If you can’t easily fall asleep or stay asleep for several hours, try drinking a half-cup to a cup of an herbal tea that has slightly sedative properties. Here are some herbs that are reputed to at least help you relax, and could also make you drowsy.
There’s relatively little scientific evidence that herbs actually help people sleep. However, there is a lot of anecdotal evidence: people self-reporting that a particular herb has helped them get some shut eye. Herbs may have a physiological impact on the body—or perhaps, their effect is psychological. If they get you to sleep, I’m not sure it matters.
Chamomile – This plant, which grows abundantly across the U.S., is a member of the Aster family. You can grow it in your own yard if you have enough sun, then dry the flowers yourself, keep them in an air tight container and brew them the way you would any other loose tea. If you grow your own, use either German chamomile (Matricaris retutica) or Roman chamomile (Chamaemlum nobile). Otherwise, many sleep-focused teas include chamomile, especially Celestial Seasoning’s Sleepy Time and Bigelow’s Sweet Dreams.
Slippery Elm Bark – I first used slippery elm bark to soothe a sore throat and stop a cough. I discovered it also works well to put me to sleep. I get it in Traditional Medicinals’ Throat Coat tea, which combines it with licorice and marshmallow root for a delicious brew. I let the tea bag steep for a good ten minutes before I drink, which seems to intensify the power of the herbs.
Valerian – There is some scientific evidence that valerian root does help reduce insomnia, and WebMD reports that people who are trying to withdraw from using sleeping pills turn to valerian to help them doze off. Though valerian pill supplements are available, it’s also available in tea on its own or as an ingredient in something like Sleepytime tea.
Lemon Balm – This perennial herb hails from the mint family, but it doesn’t taste like mint. Its lemony leaves are used to make the tea, and it’s available either on its own or as an ingredient in other teas. People take it for anxiety relief and as a sleep aid, but it’s also been used as aromatherapy for Alzheimer’s patients and to reduce stomach upset. Lemon balm is included in many tea mixes, or you can get it “straight up” from Alvita.
Lavender – This tea is very floral and fragrant. I will confess that I prefer lavender in shampoo or body lotion, not tea. However, it is reputed to help some people go to sleep, and it’s often included in a mix of other teas packaged together to help promote sleep. Here is a recipe to make your own lavender tea using either fresh or dried lavender flowers, boiling water, and honey and lemon if that suits you.

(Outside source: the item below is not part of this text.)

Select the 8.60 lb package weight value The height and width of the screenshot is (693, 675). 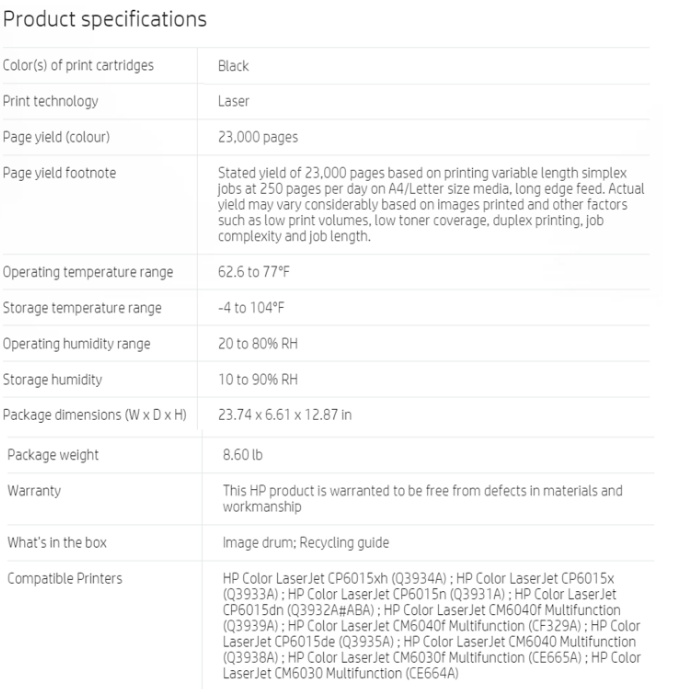pos(243,455)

For more tea options, refer to this excellent “Ingredients Glossary” at YogiTea.com. It lists dozens of herbs and spices the company puts into its teas, and specifies what it uses each one for, including treatment of insomnia. YogiTea also blends chamomile, lavender, nutmeg and valerian root, plus fennel cardamom, lemon balm and peppermint, into its own Bedtime tea.
NOTE: St. John’s Wort and Kava Kava – I’m lumping these two together because they both are reputed to help reduce stress and anxiety and promote relaxation— however taking them may interfere with other medications including antidepressants, Digoxin (a heart medication) and possibly even birth control pills. St. John’s wort may also cause increased sensitivity to sunlight, and may actually increase anxiety, reports the National Institutes of Health. The University of Maryland Medical Center reports that “there is serious concern that Kava kava may cause liver damage.” However, Maryland also said that Kava kava can be effective in treating anxiety. If you drink tea that contains either St. John’s Wort or Kava kava, do so with caution.

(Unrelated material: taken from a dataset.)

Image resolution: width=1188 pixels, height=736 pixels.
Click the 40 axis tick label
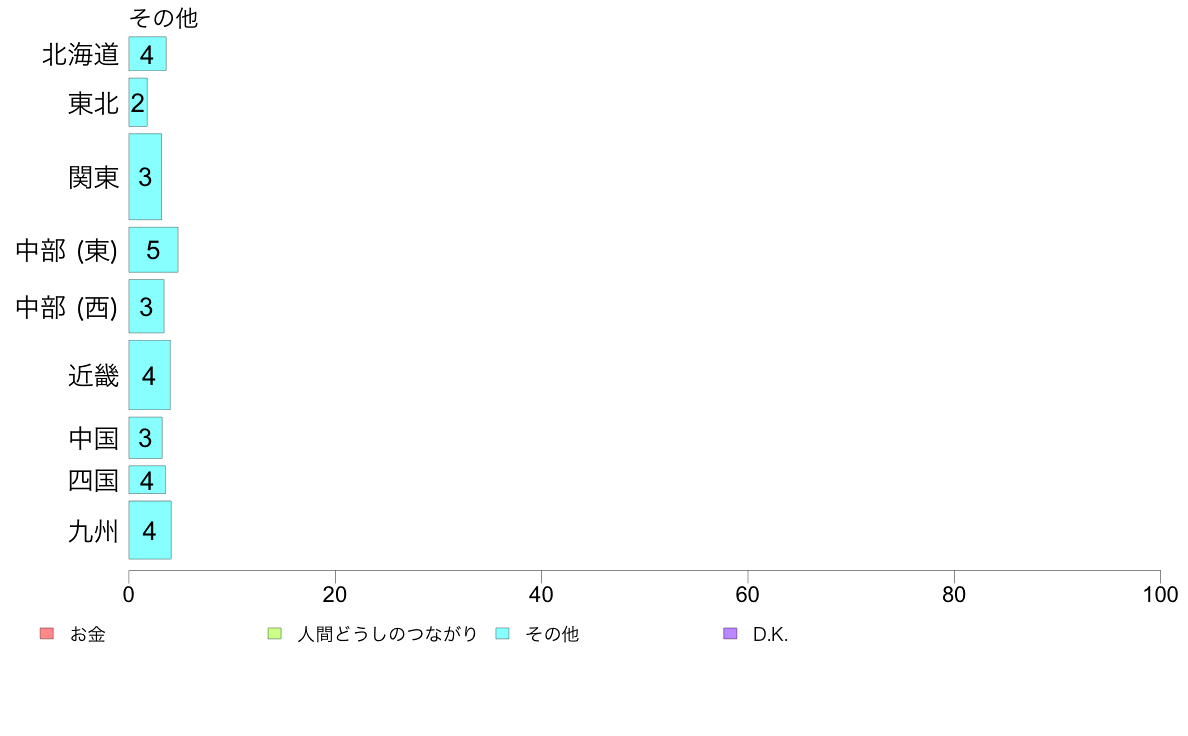(x=541, y=594)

With so many herbs available, the key is to find the ones that work for you. I personally find any kind of mint or ginger very invigorating, so I don’t drink it right before I go to bed. On the other hand, a strong brew of slippery elm bark puts me right to sleep. Try several different herbs or herbal blends until you find what’s most effective.
Also, don’t underestimate the power of your tea ritual to help you relax. Just before I turn in for the night, I brew a cup of tea, carry it up to my room and set it down by my bedside. Then I sip it while I’m reading a bit. When I take my final sip and turn off the light, I’m ready to get some shut eye. It’s a simple ritual, but if I miss it, I have a much harder time nodding off.